Zimbabwe farmers hold on to tobacco crop in price stalemate

HARARE (AFP) — Zimbabwe's tobacco selling season was called off for the second time in as many weeks Wednesday after farmers withdrew their crop from the auctions citing low prices.

The auction floors in Harare, ranked among the continent's largest, were supposed to open at 7:30 am (0530 GMT), but after around 80 bales went under the hammer, farmers started ripping off the price tags in protest.

"The price is useless, I would rather keep my tobacco and sell to buyers from Malawi or Zambia," Ottilia Mavhunga, a farmer from Karoi, a farming town in northern Zimbabwe, told AFP sealing her tobacco bales.

"I have been waiting here since Tuesday last week for them to offer us this nonsense."

An AFP correspondent witnessed angry farmers standing on tobacco bales as they shouted their protest over the price while some tore the bales and flicked tobacco leaves around the floor.

Around 400 farmers waited on the auction floors as officials from government, buyers and farmers' representatives met to try to resolve the price dispute.
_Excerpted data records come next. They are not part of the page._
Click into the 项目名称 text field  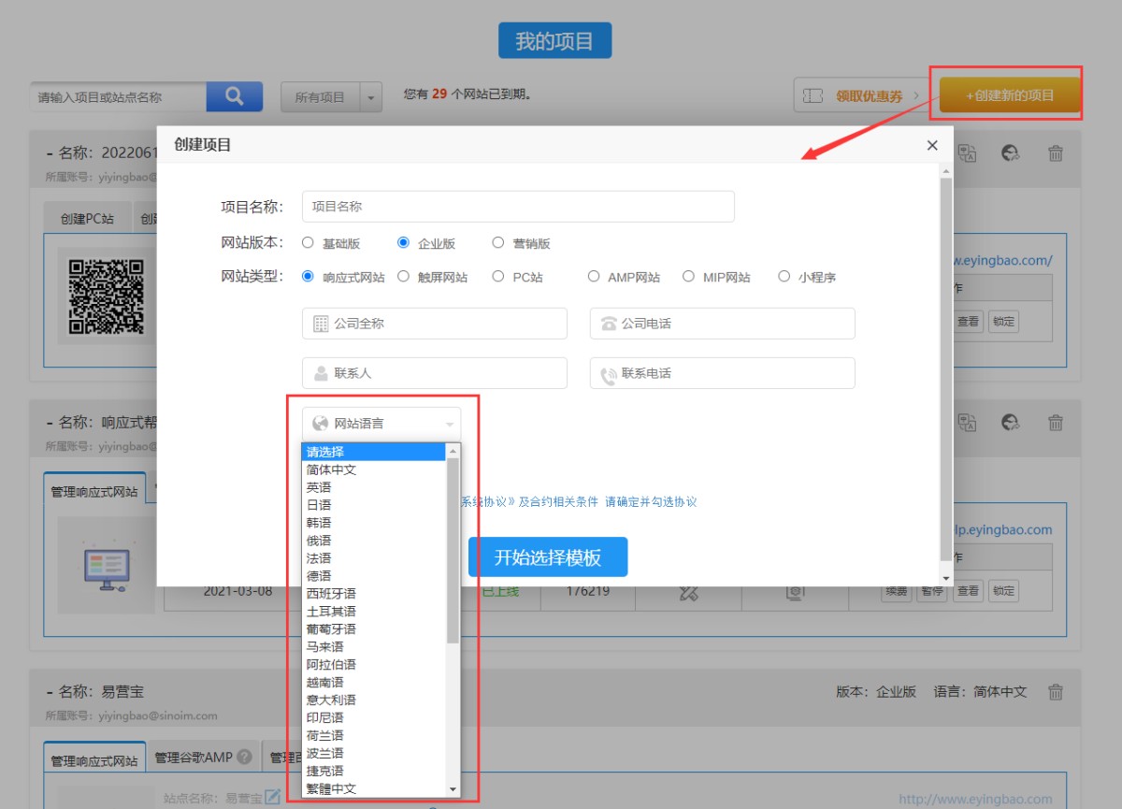(518, 207)
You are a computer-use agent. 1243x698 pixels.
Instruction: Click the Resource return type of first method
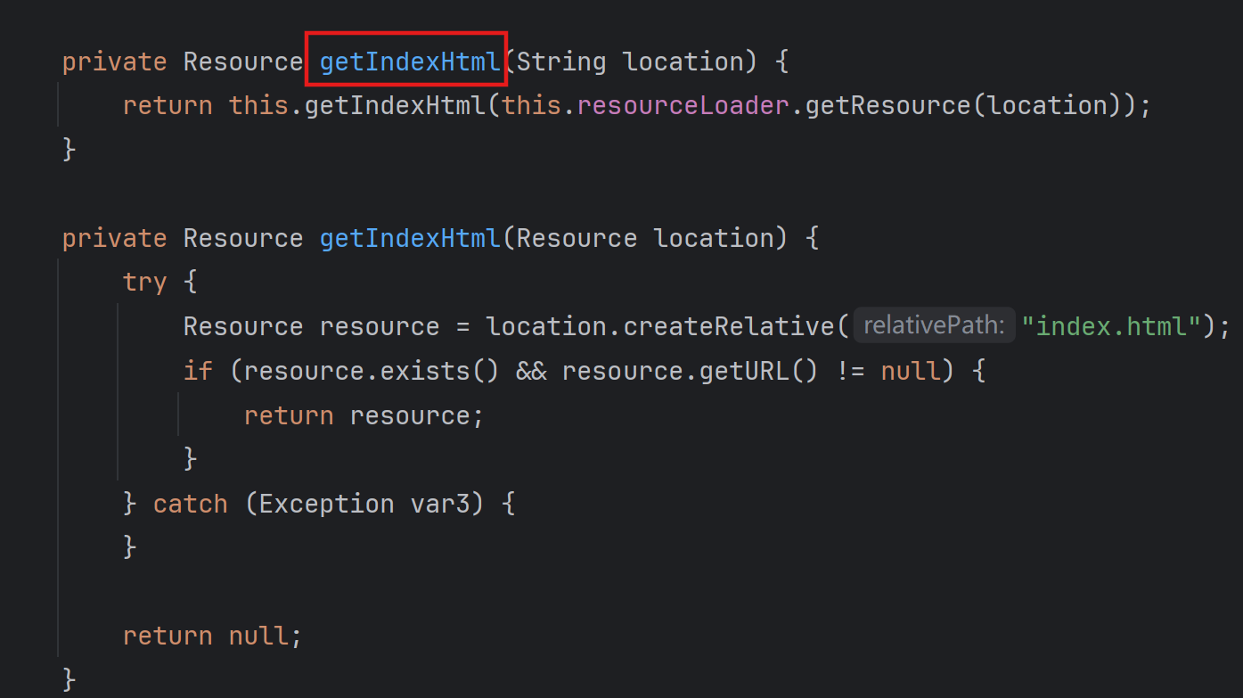coord(242,61)
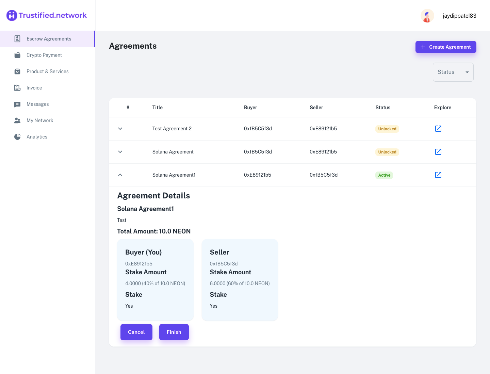Click the Trustified.network logo
490x374 pixels.
coord(47,15)
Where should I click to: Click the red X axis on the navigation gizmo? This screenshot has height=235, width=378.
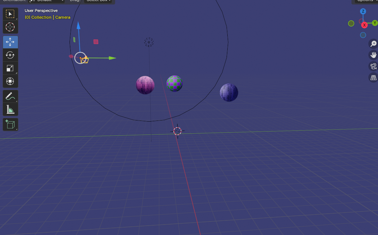pyautogui.click(x=364, y=25)
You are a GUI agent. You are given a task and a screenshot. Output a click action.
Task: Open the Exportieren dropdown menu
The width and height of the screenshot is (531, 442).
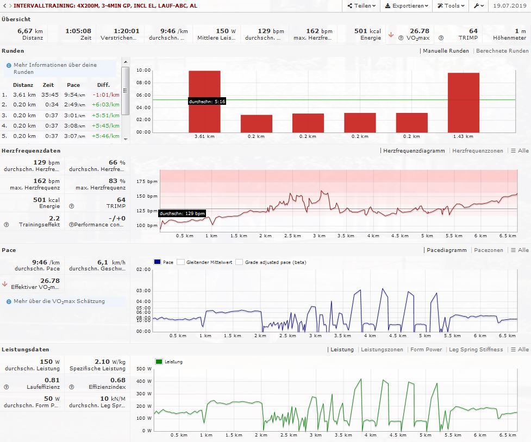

The government offered the farmers 70 million dollars as the equivalent of one US dollar per kilogram, falling short of the parallel market rate widely used by service providers.

Farmers get paid in Zimbabwe dollars based on the official exchange rate with the US dollar which is a tiny fraction of the black market rate in a country where inflation is running at around 165,000 percent.

In April last year, sales of tobacco -- once Zimbabwe's top foreign exchange earning crop -- were also delayed over a pricing stalemate.

Tobacco production in Zimbabwe has declined from a record high of 236.13 million kilogrammes (236,130 metric tons) in 2000, the year controversial land reforms were launched, to just 68.8 million kilogrammes last year.